Communities scattered across China face heavy environmental damage that accumulated through two decades of nearly unregulated rare earth mining and refining. While the Chinese government has begun spending billions of dollars to clean up the damage, the environmental impact is becoming an international trade issue, with a World Trade Organization panel in Geneva expected to issue a crucial draft report on Wednesday.

Arriving three years after an international tempest over the rare earths trade and 19 months after the World Trade Organization litigation was actually filed, the coming decision may not make a big difference to the rare earth industry itself, industry executives and officials said. But the case does seem to have had the unintended effect of helping to goad China into a major environmental cleanup.

China, the world’s dominant producer of rare earth metals, quietly and unilaterally imposed taxes and annual tonnage limits on its rare earth exports seven years ago. It then gradually raised the taxes and lowered the tonnage limits in subsequent years, slowly throttling supplies to overseas manufacturers.

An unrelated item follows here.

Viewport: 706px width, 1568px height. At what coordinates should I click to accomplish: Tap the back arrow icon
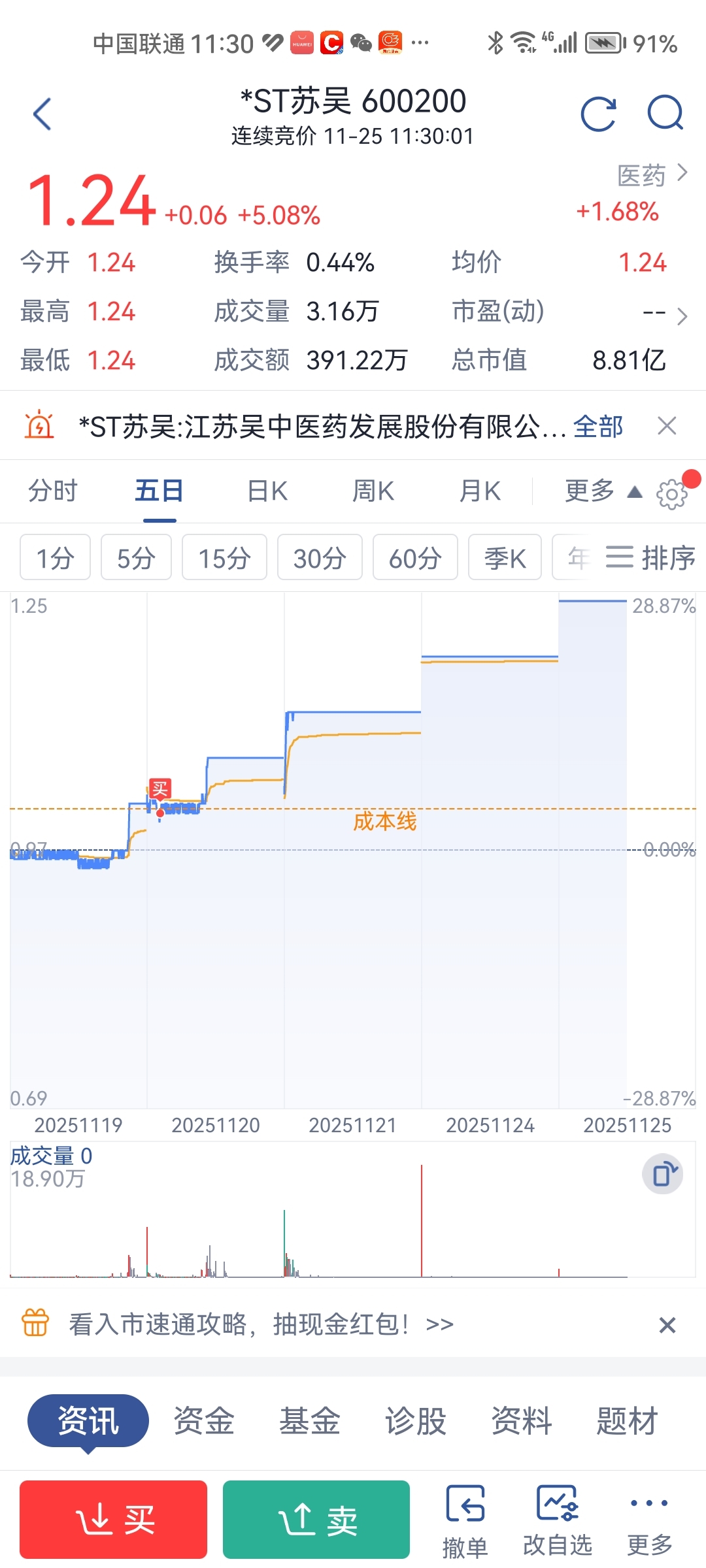42,114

China contends that these export restrictions are needed to protect its environment. The United States, the European Union and Japan have challenged China’s taxes and quotas at the World Trade Organization. They note that China has done little to limit rare earth consumption within its borders.

The rare earth case “will be a landmark case in terms of both export restrictions and the environment,” said James Bacchus, the former two-term chairman of the W.T.O. appeals tribunal in Geneva.

China has made ample supplies available to manufacturers within China that produce crucial components for a host of products like laptop computers, compact fluorescent bulbs, wind turbines and electric cars. Some Western and Japanese companies have moved factories to China to make sure that they have access to rare earths.